Knicks might revert to their better-rebounding lineup, their small lineup


The Knicks started Kenyon Martin in place of Pablo Prigioni in Game 4 against the Pacers, an apparent attempt to match Indiana’s size. But once again, New York was torched on the glass and lost by double digits.

So, Mike Woodson is looking for solutions where he’d already found them. Adam Zagoria of

Asked if he would go back to the old lineup, Woodson said: “We’re contemplating doing that. I don’t know what I’m going to do yet. That lineup has been great for us for two, three months. and I went away from it last night to go big and a lot of that was based on guys not being in practice and not too sure about Iman [Shumpert] in terms of his knee.

“So I didn’t want to bring him off and then him being stiff. I mean there were a lot of things playing into why I did what I did but that lineup has been good and there’s a strong chance we could go right back to that lineup.”

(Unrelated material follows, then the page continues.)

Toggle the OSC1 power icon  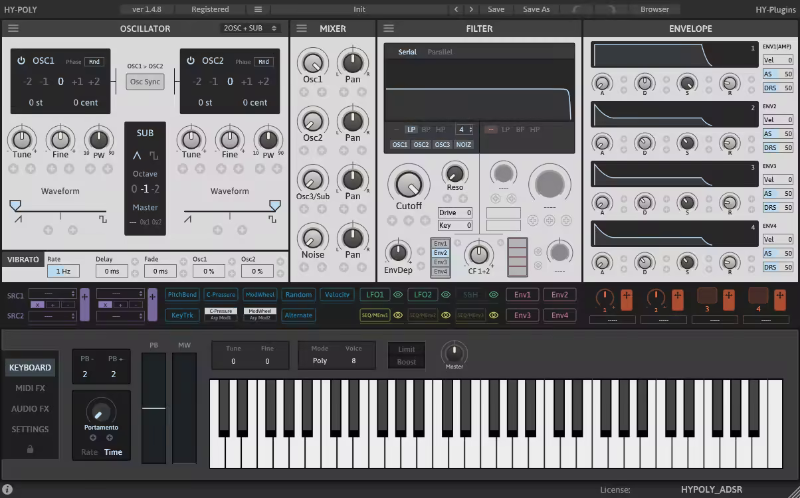click(21, 61)
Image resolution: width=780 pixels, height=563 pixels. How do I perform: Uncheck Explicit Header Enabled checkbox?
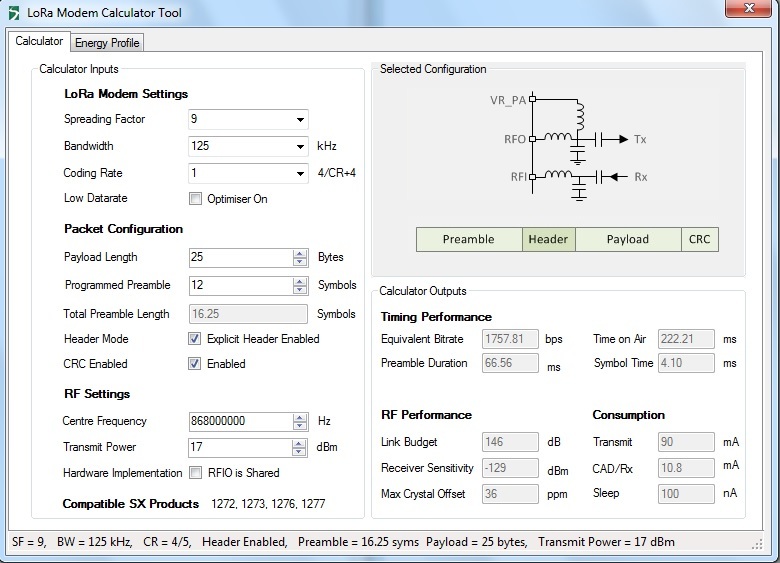(x=196, y=339)
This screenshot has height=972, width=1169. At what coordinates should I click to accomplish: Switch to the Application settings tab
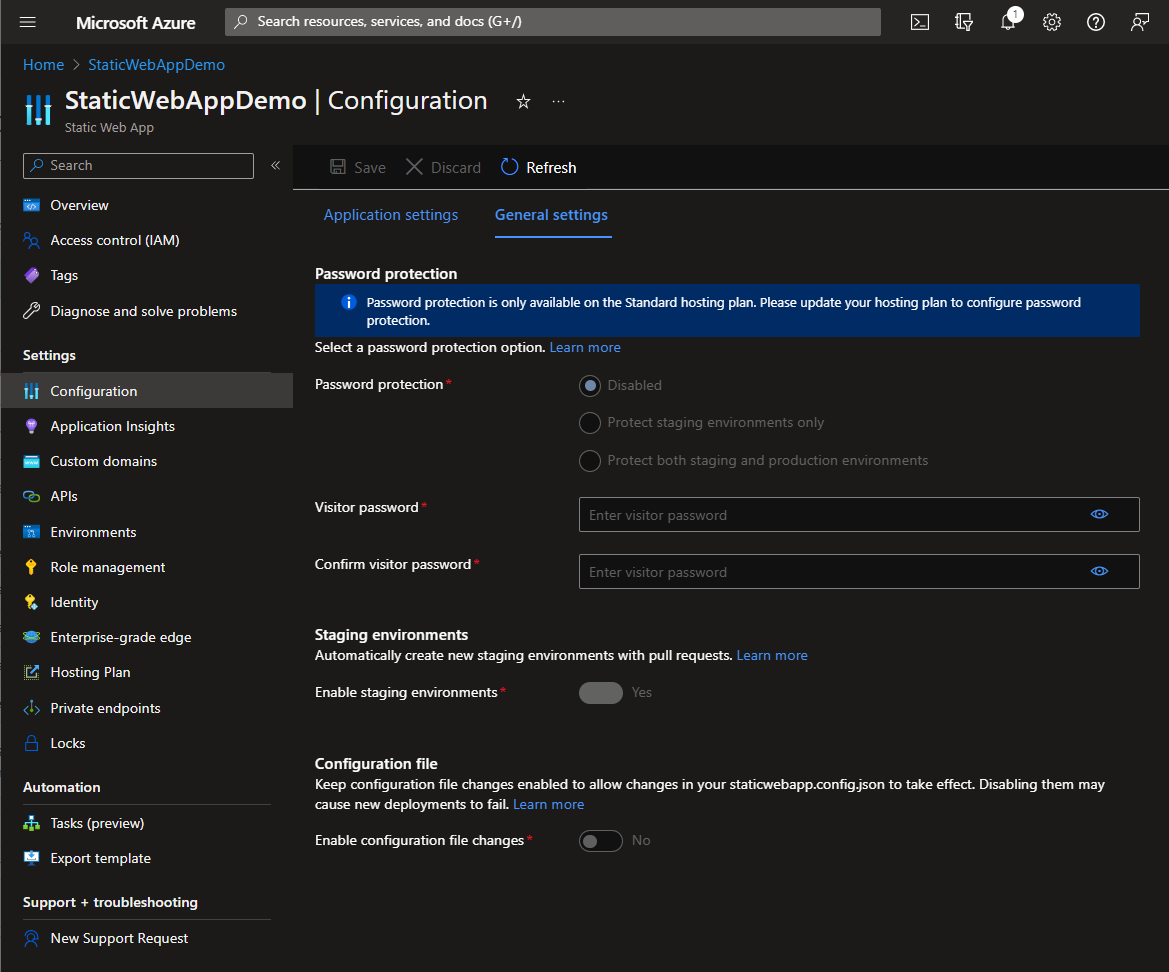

The Knicks’ big lineups – defined as when two of Tyson Chandler, Kenyon Martin, Amar’e Stoudemire and Marcus Camby play together – have not fared well against the Pacers in this series:

  • Big: –6 in 54 minutes
  • Small: +3 in 135 minutes

That’s fairly expected, considering the Knicks have built their identity on going small. But New York’s big lineups haven’t even helped against the Pacers’ chief advantage, rebounding. The Knicks’ small lineups have grabbed a larger share offensive rebounds and defensive rebounds than their big lineups.

Offensive rebounding:

  • Big: 20 percent
  • Small: 25 percent

Defensive rebounding:

  • Big: 64 percent
  • Small: 68 percent

Total rebounding:

  • Big: 41 percent
  • Small: 45 percent

Woodson should start Prigioni in Game 5. That would help the Knicks’ ball movement and shooting, and it might not even hurt them on the glass.